The honest test for any endpoint: can you write down its behaviour as a function of (request, edge-KV-snapshot, origin-cache-snapshot) and have the answer be acceptable to product? If yes, it goes to the edge. If "acceptable" requires consulting the live origin database for every request, it stays at origin. Why: the moment a function calls origin synchronously on every request, it imports the cross-ocean RTT into its own latency floor. Edge functions that do this are slower than their origin counterparts — they pay the user-to-PoP RTT plus the PoP-to-origin RTT, where the origin handler would have paid only the user-to-origin RTT.

A worked example: edge-side rate limiting

Most production teams meet edge compute through a small, useful task: rate limiting. The naive picture is "count requests per IP and reject after N". The naive picture has a bug at the edge: each PoP sees only the slice of traffic that lands on it, so a single attacker hitting M PoPs with limit N each gets M × N requests through. The production fix is a token-bucket whose state lives in edge KV with an explicit acceptance of the small under-counting that comes from async replication.

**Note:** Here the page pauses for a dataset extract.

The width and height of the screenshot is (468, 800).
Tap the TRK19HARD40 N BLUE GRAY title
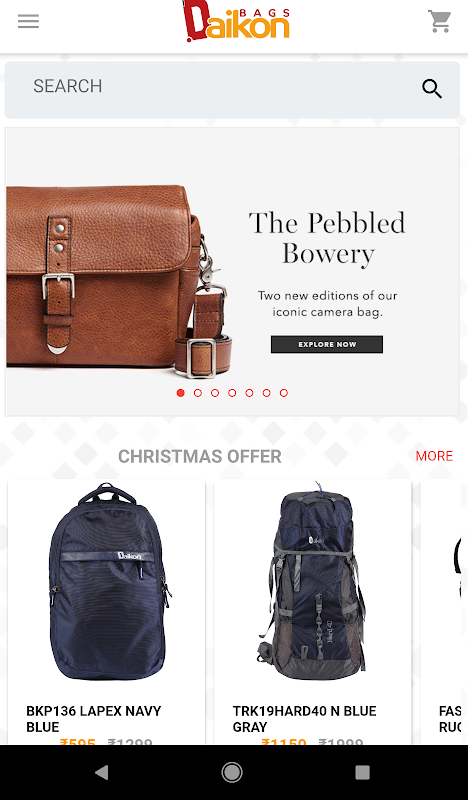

# edge_rate_limiter.py — illustrative reference impl in Python.
# In production this runs as a JS/TS Worker; the algorithm is identical.
import time, threading

class EdgeKV:
    """Eventually-consistent edge KV. Reads are local (fast), writes
    replicate async with ~50–500ms global propagation."""
    def __init__(self):
        self._store = {}
        self._lock = threading.Lock()

    def get(self, key, default=None):
        with self._lock:
            return self._store.get(key, default)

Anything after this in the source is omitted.